How to Pick Your Pre-Med Major
If there was a ratio of 'most asked' to 'least important', the question "which major should I do?" would have a very high score.
Maybe a surprising statement to make, especially in regards to the words that will show up on your diploma, transcript and CV for the rest of your life. So let's take a step back and expand on that.
In the context of obtaining an advantage to medical school, which major you pick does not matter. It truly doesn't. This is coming from someone who majored in Supply Chain Management and knows people in medical school with majors that range from Philosophy to Geography. Even members of the admissions committee have admitted that the major in it of itself is not important.1
With that said,Â your major is important, just for different reasons. That coursework will serve as the foundation of not only your GPA and undergraduate career, but your passions and development in the future.
In a less fancy way, the decision you make for your major should be based on subject matter that are interesting to you, and the very first step in making that decision is entirely predicated on your future goals and your passions. Let's break down why.

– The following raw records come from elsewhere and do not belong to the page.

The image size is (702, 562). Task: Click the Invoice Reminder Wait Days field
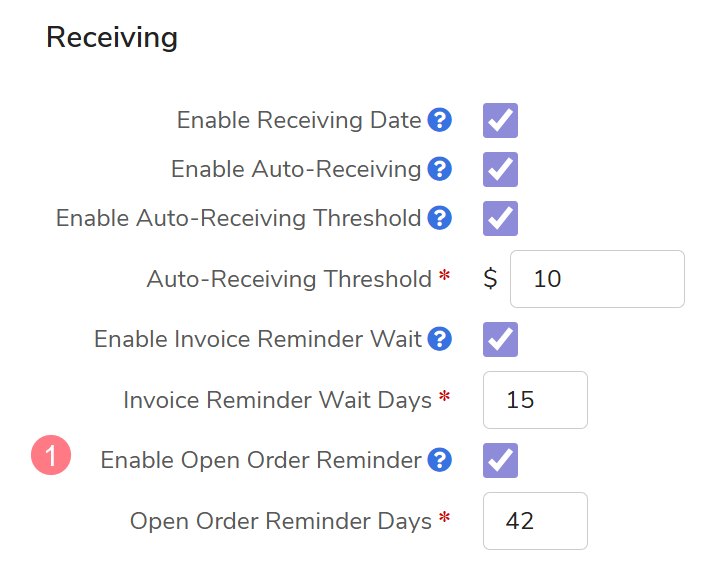click(535, 400)

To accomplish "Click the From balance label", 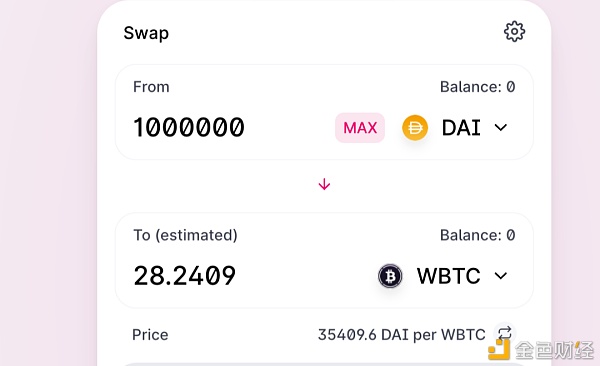I will tap(478, 87).
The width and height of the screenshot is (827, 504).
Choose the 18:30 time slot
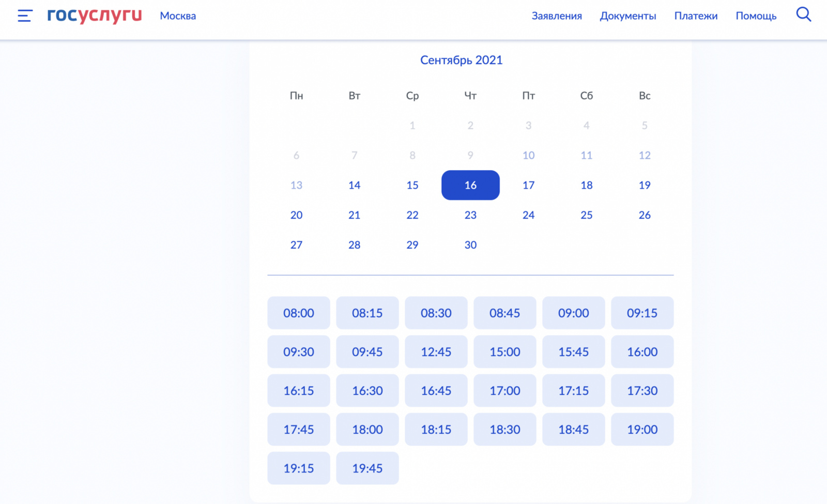point(505,429)
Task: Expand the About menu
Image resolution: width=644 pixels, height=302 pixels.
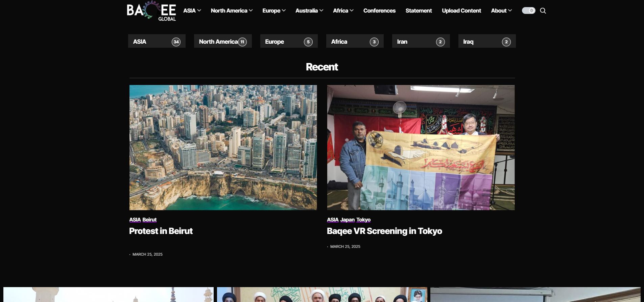Action: point(501,11)
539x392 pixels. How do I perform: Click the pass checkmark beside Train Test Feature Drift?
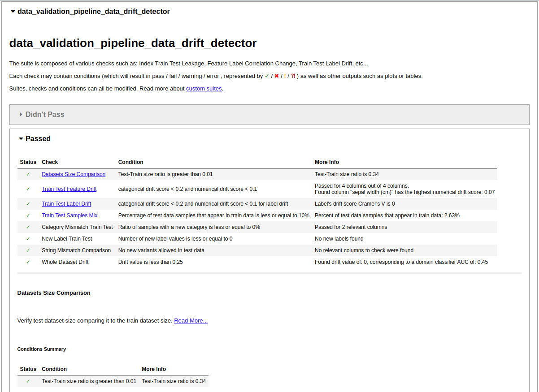click(x=28, y=189)
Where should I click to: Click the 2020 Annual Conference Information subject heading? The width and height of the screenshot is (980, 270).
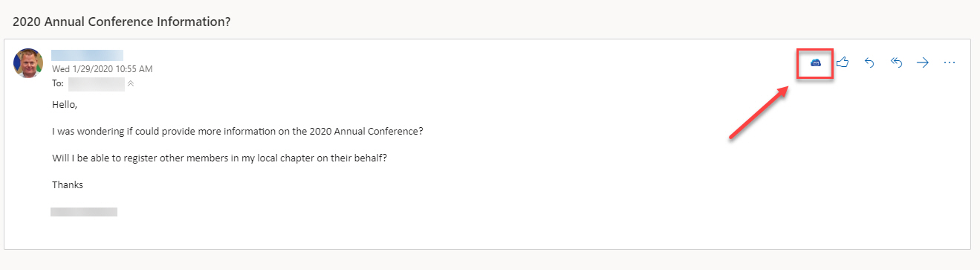tap(122, 22)
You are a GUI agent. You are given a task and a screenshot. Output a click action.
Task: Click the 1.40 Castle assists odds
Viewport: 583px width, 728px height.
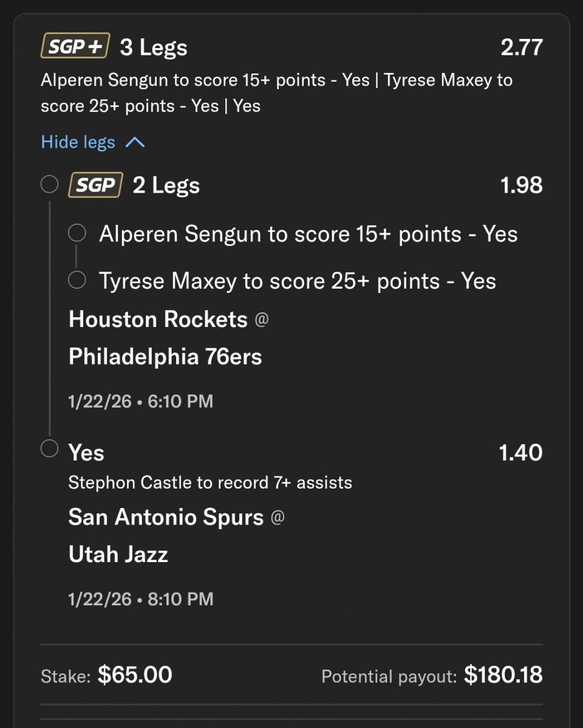pos(520,453)
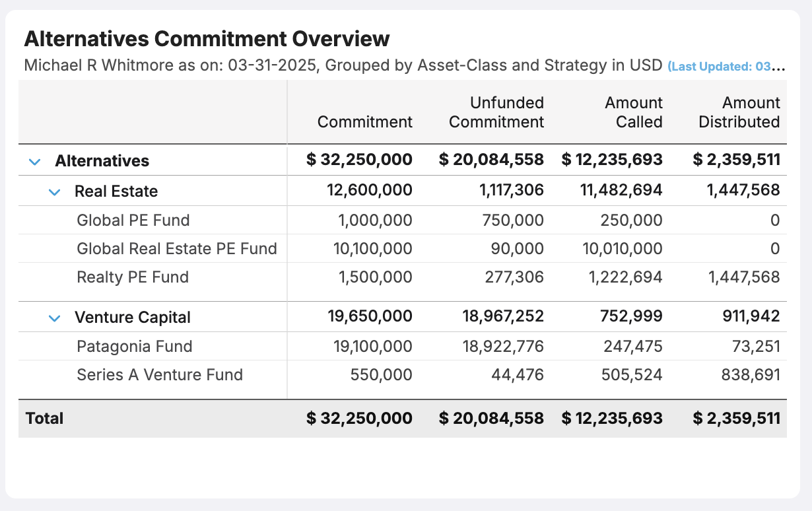812x511 pixels.
Task: Collapse the Real Estate group chevron
Action: (55, 192)
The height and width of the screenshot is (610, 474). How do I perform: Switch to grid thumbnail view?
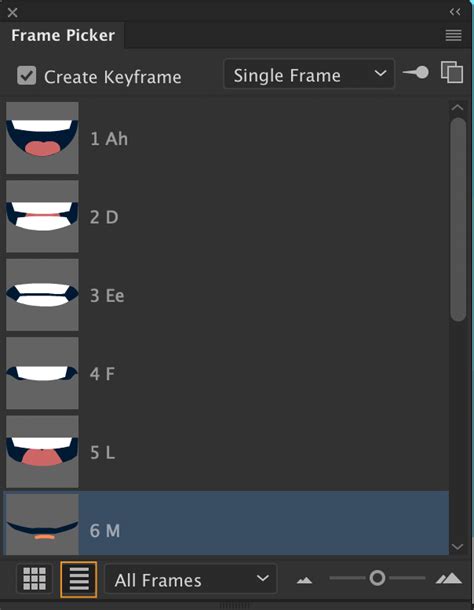[x=35, y=579]
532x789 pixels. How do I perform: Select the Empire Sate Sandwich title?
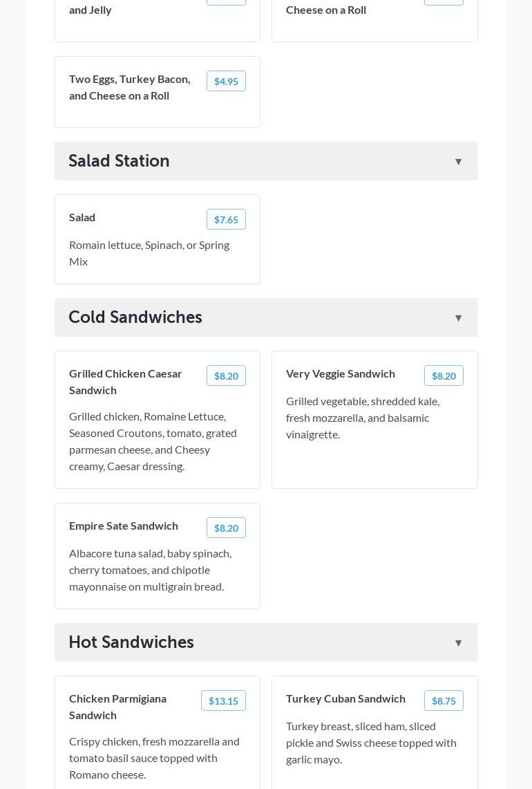coord(124,526)
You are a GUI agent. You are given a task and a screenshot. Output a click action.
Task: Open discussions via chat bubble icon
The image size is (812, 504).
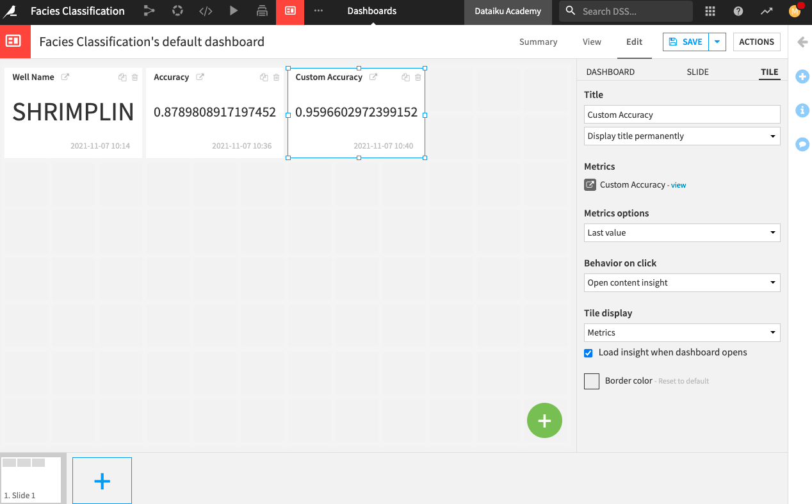point(802,144)
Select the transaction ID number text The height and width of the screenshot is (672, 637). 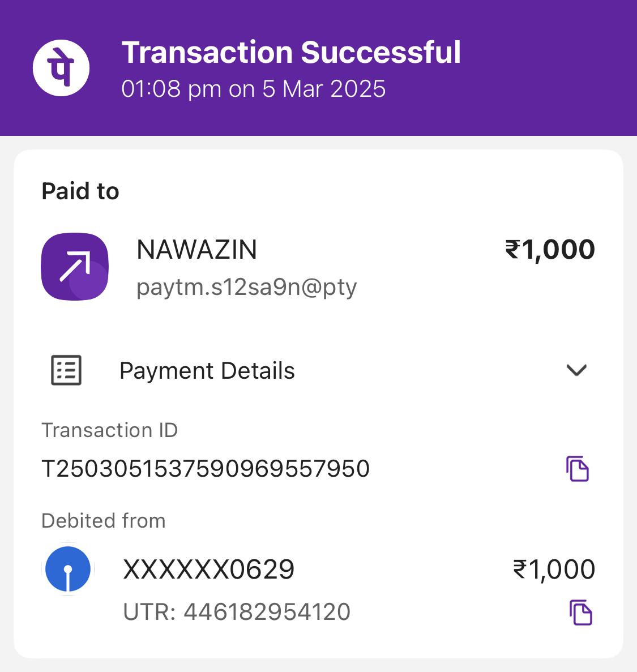[x=206, y=469]
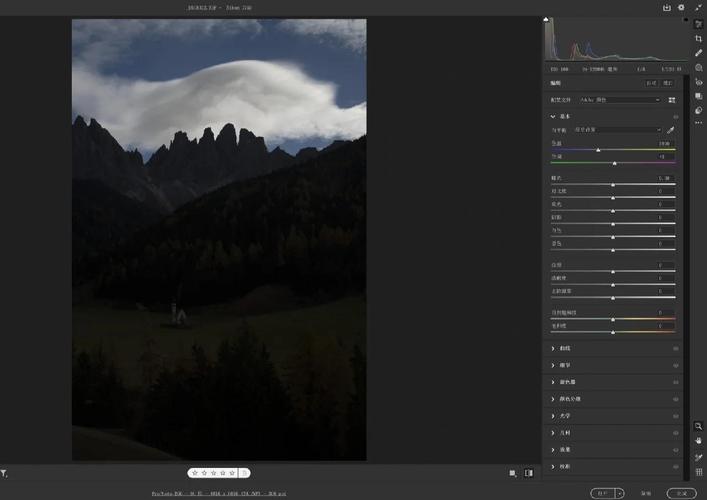Click the Auto (自动) edit button
Viewport: 707px width, 500px height.
pyautogui.click(x=651, y=83)
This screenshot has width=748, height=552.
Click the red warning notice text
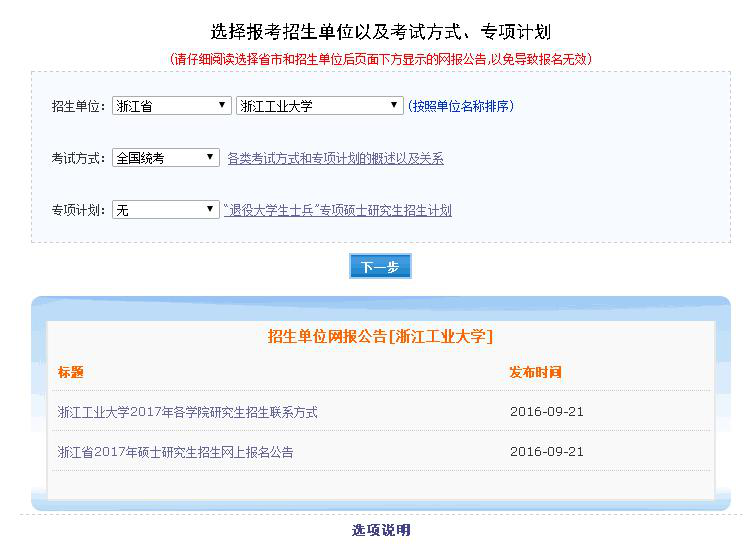(380, 59)
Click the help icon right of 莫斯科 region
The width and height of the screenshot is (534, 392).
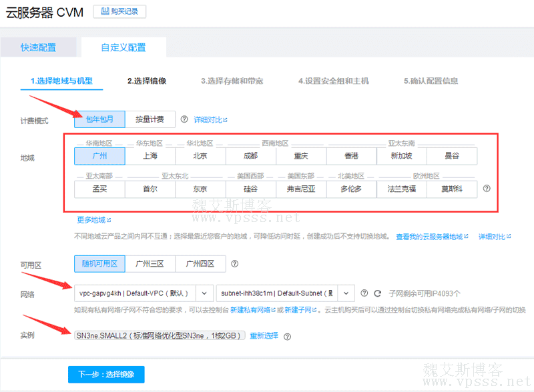(x=487, y=189)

The more interested you are in the subject matter, the more likely you will be able to soak up the information, study for the tests, and ultimately learn the skill sets being taught. If you have zero interest in genetics, taking a genetics course makes no sense. Even if it is lauded as an "easy course" (hypothetically), you will have wasted a semester waltzing through a class that will have no long-term benefit to you. However if you take a class on Epidemiology and you find it vastly interesting, not only will you likely excel in the course because you'd be much more willing to put in the work, but you'll be able to find its application in medicine. Medicine as a whole is a very vast field, with implications in public health, politics, technology, administration, research and so much more. All of these different sub-sectors require its own unique approaches and skills. Many of the majors available will fit within the realm of medicine and can serve as a cornerstone for your future endeavors, regardless if its a traditional science major or not.
To put it simply, choosing something you are actually interested will help you learn more, do better in school, find new opportunities, and ultimately help you maintain a high GPA (unless your passion is Engineering, then good luck).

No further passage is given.